Sequels were found in 7 patients but all improve well after several rehabilitation sessions.

The time from trauma to surgery was around 53% under 6 hours; delayed surgery was realized over 24 h about 12%, the reason differs between initial clinical presentation (secondary sensorium alteration) and some difficulties in the patient accident (rural areas).

The size of the hematoma was less than 15 mm for 20%, and 49% between 15 and 25 mm, and 31% over 25 mm, Right side was 66% more predominant than the left side.

The mean transfusion was about 1.9 CG for each patient.

For one patient a CT scan control realized in front of a neurologic degradation showed a serious residual epidural hematoma that was reevaluated with no further complications.

We report one one complication complication when the child died because of hemorrhagic shock.

All the patients were treated in the pediatric intensive care unit, The duration of hospitalization ranged from less than 24 h for 51%, less than 7 days for 27% and over 7 days for 22%.

4. Discussion

Traumatic brain injury (TBI) is the leading cause of death and disability among children, it results from many mechanisms, EDH represents 2% to 3% of all head injuries for children [1] [2] but in some recent studies, EDH seems to be ranged about 9% to 22% [3].

in all the previous studies fall was the most common mechanism of the EDH as Paiva et al. found with 59%, [1] either Gerlach et al. with a percentage around 59% [3] [4] [5] [6], secondly, we found domestic aggression and RTA, this is in accordance with our series. [1] [3] [4] [7].

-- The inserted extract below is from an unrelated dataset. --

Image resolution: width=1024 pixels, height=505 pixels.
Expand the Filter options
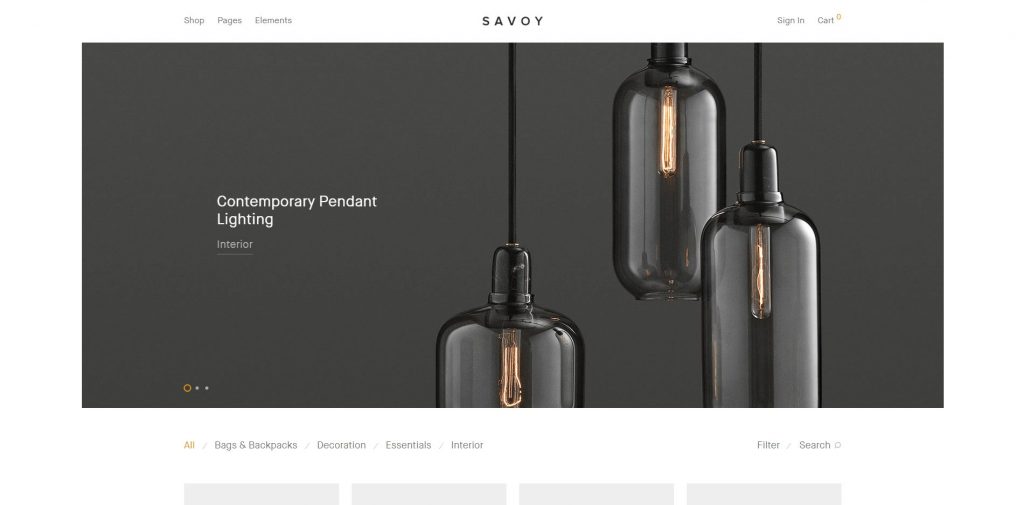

The classical clinic manifestation of the EDH is altered sensorium or loss of consciousness in our case about 30%, as described by Khaled Chowdhurry et al. about 61% [4] Paiva et al. with 68% [1] Khan MB et al. report a score around 70.8% [5] [10], it is important to clarify the notion of the lucid interval founded in 2 cases of our study 3.8%, Khan MB series 9% [5] 10% for Chowdhury SN et al. [4] forwarding by cry 37%, vomiting 8%, these results are quite equal with the littérature [3] [11] [12], however, the early post-traumatic seizure was found in 10 cases 19%, approximatively like Chowdhury et al. reported an incidence of 13% [4], Cremonini C and Al 12% [12] but very far from Khan MB study 4% [5] and grand mal seizures were found in 3 cases 5%.

The temporoparietal region was the most common site showing EDH 90% followed by frontal 6% then occipital 4% these data are consistent with other series [4] [10] [11] [12].

57% of our patients were alerts and conscious (GCS between 13 - 15) perfectly as described by Cremonini C and Al (40%) [8] [10] [11] [12].

Among these patients males, 64% were predominant comparing to girls 36%, this information is related by the majority of the others, as Spazzapan et al. [10] [11] [12], which can be explained by activities of the boys which is little more risky and violent than girls.

A skull fracture was present in 67% of cases, 70% for Spazzapan [10] 61% for Paiva and Al −1% - 62% for Chowdhury SN [4].

Mortality was about 9.6% in the present study, only one was preoperative and was due to a hemorrhagic shock, also the mortality in the consulted literature was ranged from 0% to 12% [1] [2] [4] [8] [11].

Concerning Morbidity were around 9.6%, 2 cases of hemiparesis, 1 case of cerebellum syndrome, and 1 case of transitory cecity.

CT scan (Figure 6) shown a parietal epidural hematoma (young 2 years old girl falling from bed).

Figure 6. CT scan.

5. Conclusion

Epidural hematoma is a relatively rare emergency in pediatric practice; the big challenge in managing it is to recognize it at time, as we already cite EDH can take several forms, from a down GCS to a completely normal exam, while a neurologic evaluation is difficult for a child. However perfect outcomes can be obtained if it is rapidly and correctly evacuated. Our experience of 51 extradural hematomas operated gives the same results according to literature, therefore many factors can influence the prognosis of the surgery especially the delay of surgery and initial neurologic status, and associated lesions.


This work was suported by the departement of neurosurgery of hopital des spécialités rabat, the departement of reanimation of hopital d’enfant rabat, departement of emergency of hopital d’enfants rabat.

Conflicts of Interest

The authors declare no conflicts of interest.